While re-reading Mihaly Csikszentmihalyi’s wonderful book Flow: The Psychology of Optimal Experience, I came across this passage on working crossword puzzles. I think he could just as well be talking about making blackout poems:
There is much to be said in favor of this popular pastime, which in its best form resembles the ancient riddle contests. It is inexpensive and portable, its challenges can be finely graduated so that both novices and experts can enjoy it, and its solution produces a sense of pleasing order that gives one a satisfying feeling of accomplishment. It provides opportunities to experience a mild state of flow to many people who are stranded in airport lounges, who travel on commuter trains, or who are simply whiling away Sunday mornings.

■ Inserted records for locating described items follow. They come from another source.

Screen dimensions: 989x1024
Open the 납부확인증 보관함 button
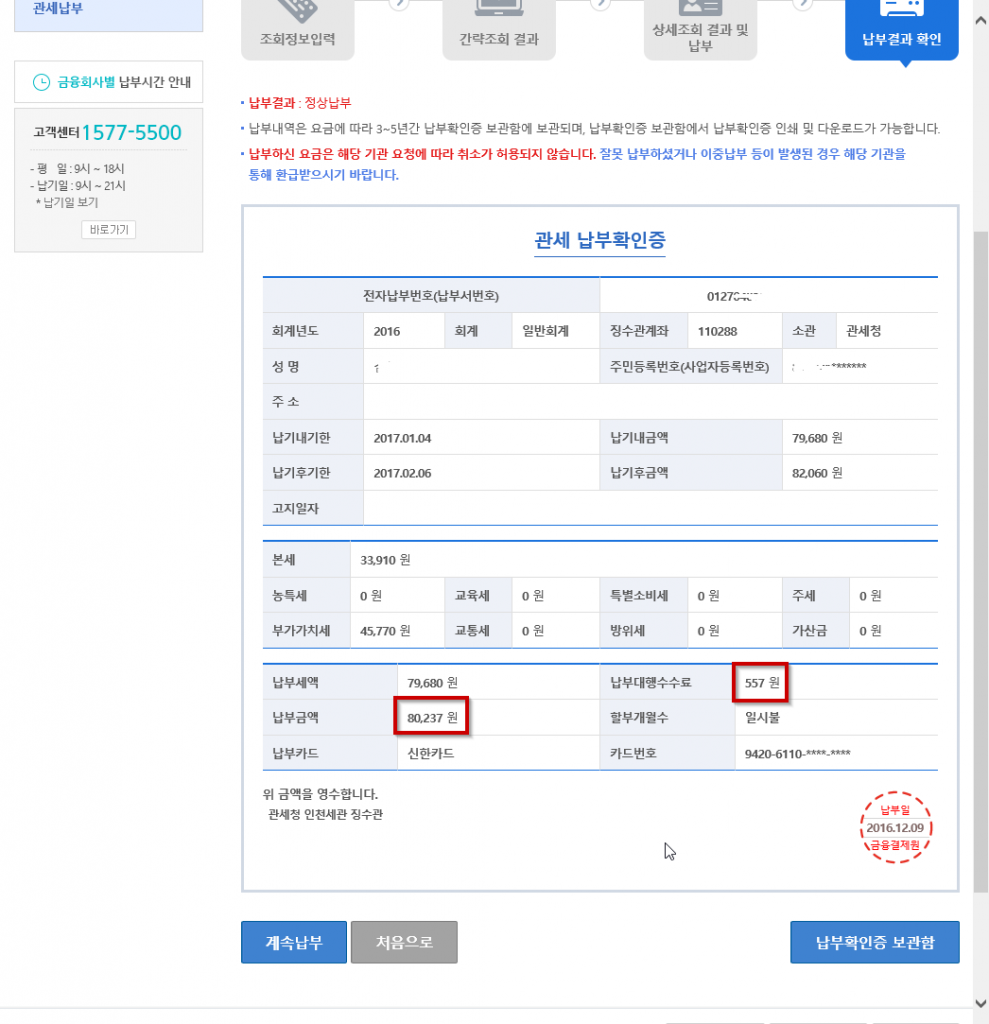(x=874, y=942)
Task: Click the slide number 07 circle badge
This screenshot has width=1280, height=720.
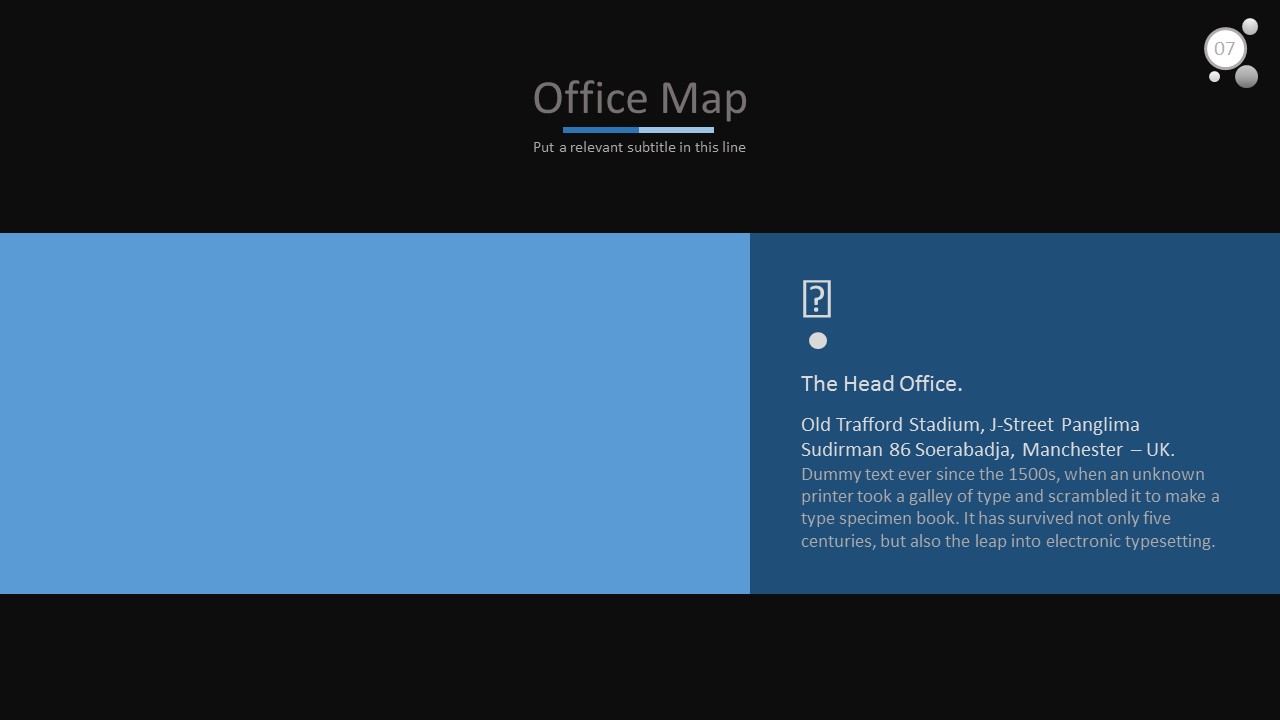Action: (1225, 49)
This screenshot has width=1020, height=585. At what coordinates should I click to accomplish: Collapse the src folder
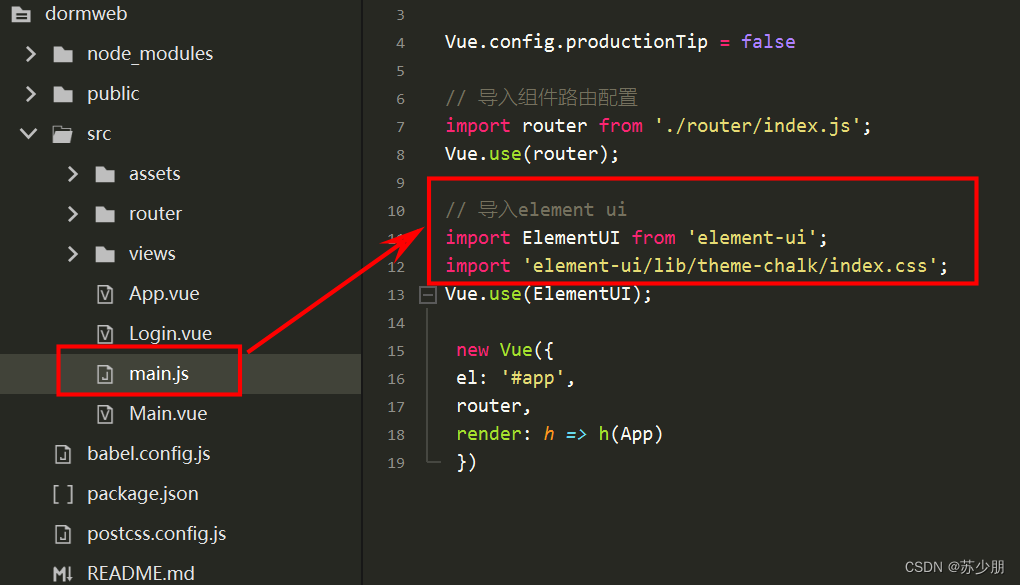point(27,133)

Csikszentmihalyi then goes on to talk explicitly about poetry and writing:
What’s important is to find at least a line, or a verse, that starts to sing. Sometimes even one word is enough to open a window on a new view of the world, to start the mind on an inner journey….
And the joys of being an amateur (why leave it to professionals?):
Not so long ago, it was acceptable to be an amateur poet….Nowadays if one does not make some money (however pitifully little) out of writing, it’s considered to be a waste of time. It is taken as downright shameful for a man past twenty to indulge in versification unless he receives a check to show for it.

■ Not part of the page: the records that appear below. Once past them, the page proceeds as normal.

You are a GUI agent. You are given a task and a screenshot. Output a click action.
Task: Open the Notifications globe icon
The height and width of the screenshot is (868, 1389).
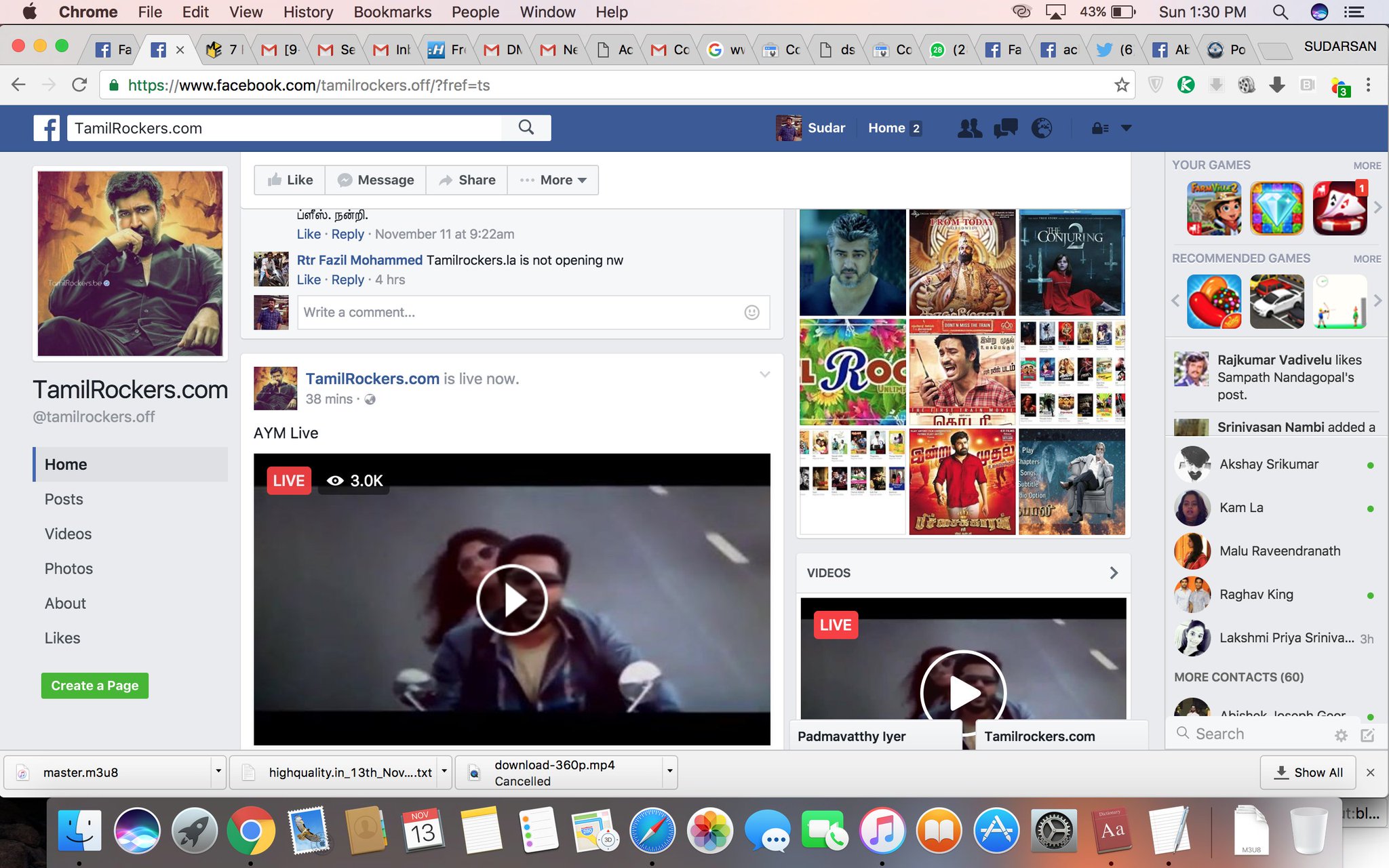coord(1042,128)
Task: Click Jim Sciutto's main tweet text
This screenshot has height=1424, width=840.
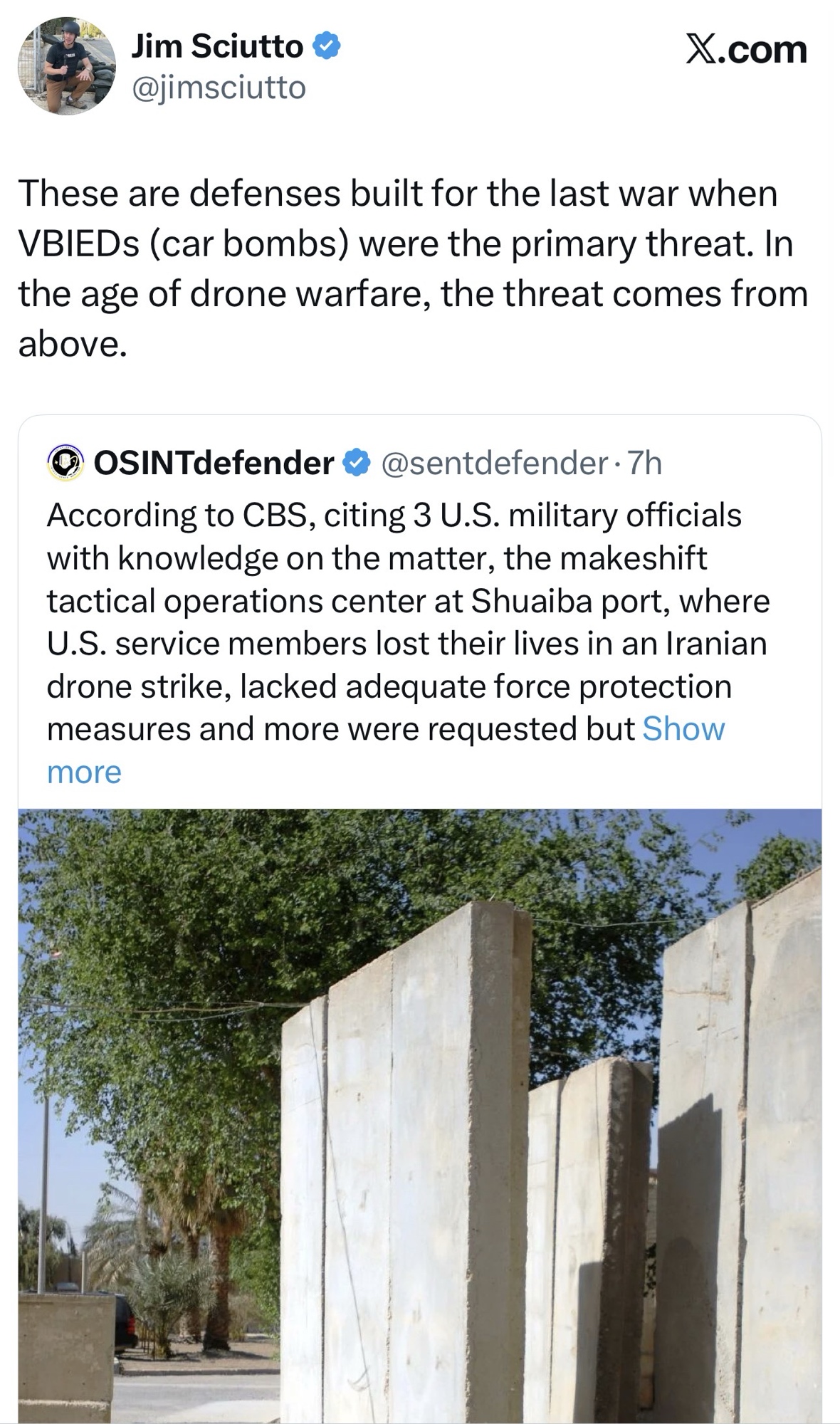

UPDATE (6/30/08): Weird timing: a reader from Tacoma, Washington messaged me and said her local newspaper, The News Tribune, is running a blackout poems contest. (I’ve archived the full text in the comments.)
Austin Kleon says
Of course, they’re probably closer to a Word Search than a Crossword Puzzle…
Tim says
Two things:
1. As it happens, I did the Sunday crossword yesterday, for the first time in ages. Finished it with the help of J. My guess is that, in her maturity, she will be a Hall of Fame-level crossword puzzler.
2. Re the the second quote:
This goes on my “Instant Monster Classic” list. Amen and amen. The point of reading, of listening, of looking at art, of doing ANY art, is to embark upon journeys that otherwise will never get underway. This is what it means to be an artist of amateur (“love-driven”) motives. Huge.
Austin Kleon says
Tim: Glad you dug that quote. I don’t think I’ve highlighted so many passages in one book!
Jim says
Floetry.
Austin Kleon says
From THE NEWS TRIBUNE in Tacoma, Washington:
annapurna says
another thing that i would say provides a similarly small but satisfying drop of flow to the everyday consumer is a fortune cookie. although you don’t feel like the mystical words are coming from you, they are directed at you, applicable to your personal life.
Mal says
You might like the book “writing in flow” by Susan perry, which has a lot on writing poetry in a flow state.
Susan Perry says
Hey, I was napping and woke up suddenly realizing I’d been mentioned in a blog. Yes, my book Writing in Flow is probably relevant to blackout poems in some slant-rhymey way. By the way, I’ll be doing a regular blog shortly for Psychology Today called “Creating in Flow,” so I’ve just made a note to come back to THIS blog and see what’s up.